Misterium Tremendum. Тайна, приводящая в трепет

22
18
20
22
24
26
28
30

На широкой гостиничной кровати высилась груда одеял, и за ними не сразу можно было разглядеть небольшую лысую голову на подушке, но тяжелое, с хрипами дыхание звучало на всю комнату. Когда вошли, больной дернулся и открыл глаза.

Лицо его было отечным, бледно-желтым. Михаил Владимирович сел на край кровати, приложил руку ко лбу. Кожа сухая. Лоб холодный, температура понижена. Пульс частый и слабый. Вздутый тугой живот.

– Диагноз твой точный, – сказал профессор Федору, – вижу, все, что можно было в таких условиях, ты уже сделал.

– Вы сами понимаете, профессор, вылечить меня невозможно, – отчетливо произнес Белкин.

– Нужно ехать в больницу. Шансы у вас неплохие.

– Папа, вот! Я говорила! Умоляю, поехали, ну что ты упрямишься?

– Зина, выйди, пожалуйста, и закрой дверь, – сказал Белкин.

Она всхлипнула и послушно удалилась.

– Почему вы лжете, Михаил Владимирович? Вам это совсем не идет. Я знаю, в любом медицинском учебнике написано: таких, как я, необходимо срочно госпитализировать. И любой разумный врач понимает, что это бесполезно. Такие, как я, обречены. Считайте, что я боюсь сыпняка. Он везде нынче, а в больницах особенно.

– Да, сыпняк. Не спорю. Но ваш организм отравлен. Почки не работают. То, что должно выходить, остается внутри, поступает в кровь, в мозг. Еще немного, и будет токсический шок, потом кома. Нужны процедуры, которые здесь провести невозможно.

– Дисипль, вы тоже уйдите, – сказал Белкин и слабо махнул рукой.

Федор вышел. Михаила Владимировича удивило это странное обращение, но некогда было задавать вопросы. Больной приподнялся, посмотрел на профессора.

– Мы оба знаем, что надежды нет. Даже если все сложится идеально, в больнице мне сумеют продлить жизнь еще на пару месяцев, не больше. Несколько недель я пролежу неподвижно, как бревно, под капельницами, с раздутым животом и угасающим сознанием, ради того, чтобы все равно помереть. Не надо этого. Мерзости и так хватает, вся моя жизнь сплошная грязь и мерзость. Я пытался подняться над обыденностью, мечтал приобщиться к древнейшим тайным знаниям, постичь сокровенную суть человека и человечества, я искал духовной высоты, а в итоге очутился в аду, среди маленьких бесенят, ничтожных и безжалостных.

– Матвей Леонидович, простите, но я не священник.

– Был бы нужен мне поп, я бы позвал попа. Нет. Я просто хочу, чтобы вы поняли меня. Пока стихла эта невыносимая икота и я могу говорить, извольте слушать.

– Хорошо. Я готов.
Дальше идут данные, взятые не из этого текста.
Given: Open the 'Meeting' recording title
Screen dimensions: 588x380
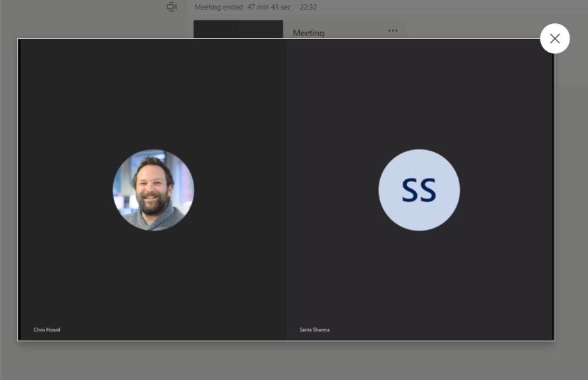Looking at the screenshot, I should click(309, 33).
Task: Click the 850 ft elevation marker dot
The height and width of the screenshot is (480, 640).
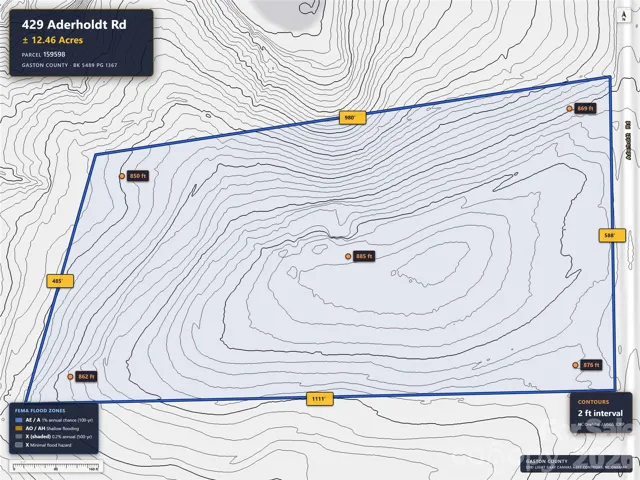Action: click(x=122, y=176)
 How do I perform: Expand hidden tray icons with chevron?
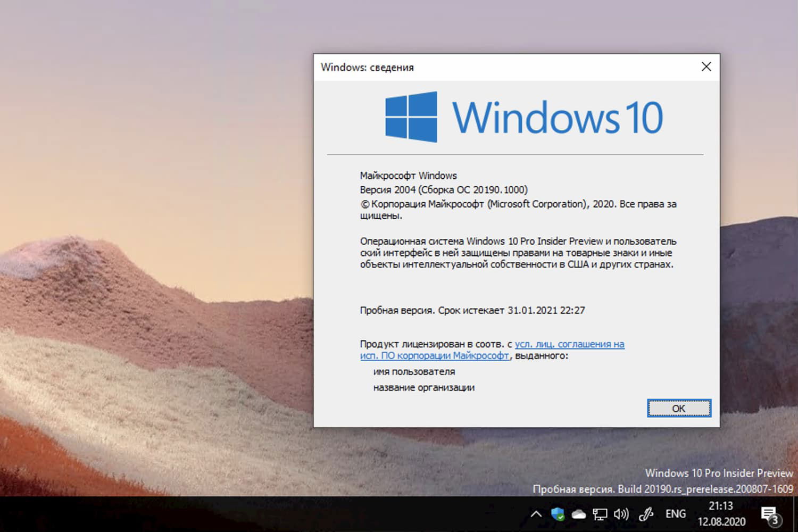[x=536, y=514]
Но извольте и вы меня выслушать.

Белкин схватил его за руку.

– Не надо. Я знаю все, что вы скажете. Препарат может убить. Червь – не панацея. Он выбирает сам, кому жить, кому умереть. Однако мне терять нечего, я обязан использовать этот последний шанс. Уходить сейчас я не имею права. Эффект домино. Падает одна костяшка, и за ней остальные. Их не так много, этих костяшек. Всего несколько людей. Но в их числе – ваша дочь, ваш сын, внук, вы сами, Федор. О своей семье я не говорю…

Опять началась икота. Пульс участился. Михаил Владимирович хотел позвать Федора. Нужно было срочно впрыснуть камфару, поставить капельницу. Но Белкин не отпускал его руку.

– История с есаулом могла стоить вам и Тане головы. Я сделал так, что никто не поверил Кудиярову, я ускорил его арест, прикрыл вас. Я дал возможность уехать в Германию Лидии Петровне Миллер с внучкой. Останься они, рано или поздно стало бы известно, что препарат у вас есть, что вы его использовали. На вас стали бы давить страшно, непереносимо, не слушая никаких разумных доводов. Ваша дочь уже дважды попадала в списки заложников. Без меня пропадете. Я знаю, на какие жать рычаги, как выстраивать защиту. Я вам нужен. Жизненно необходим.